(What you are asked to do) Copy out the passage of the 1962 Notre Dame football text from "The 1962 Notre" to "(523 receiving yards).".

- Conference: Independent
- Record: 5–5
- Head coach: Joe Kuharich (4th season);
- Captain: Mike Lind
- Home stadium: Notre Dame Stadium

= 1962 Notre Dame Fighting Irish football team =

American college football season

The 1962 Notre Dame Fighting Irish football team was an American football team that represented the University of Notre Dame as an independent during the 1962 NCAA University Division football season. In their fourth and final year under head coach Joe Kuharich, the Irish compiled a 5–5 record and were outscored by a total of 192 to 159. In two games against ranked opponents, they lost to No. 3 Northwestern and No. 1 USC

No Notre Dame players received first-team honors on the 1962 All-America college football team. The team's statistical leaders included Daryle Lamonica (821 passing yards), Don Hogan (454 rushing yards), and Jim Kelly (523 receiving yards).

In March 1963, Kuharich left Notre Dame to become supervisor of officials in the National Football League. Kuharich compiled a 17–23 record in four years as Notre Dame's head coach.

The team played its home games at Notre Dame Stadium in Notre Dame, Indiana.

(Collected data)

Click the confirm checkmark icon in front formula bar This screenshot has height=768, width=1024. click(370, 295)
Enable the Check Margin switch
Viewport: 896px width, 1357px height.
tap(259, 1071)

(Reply)
The 1962 Notre Dame Fighting Irish football team was an American football team that represented the University of Notre Dame as an independent during the 1962 NCAA University Division football season. In their fourth and final year under head coach Joe Kuharich, the Irish compiled a 5–5 record and were outscored by a total of 192 to 159. In two games against ranked opponents, they lost to No. 3 Northwestern and No. 1 USC

No Notre Dame players received first-team honors on the 1962 All-America college football team. The team's statistical leaders included Daryle Lamonica (821 passing yards), Don Hogan (454 rushing yards), and Jim Kelly (523 receiving yards).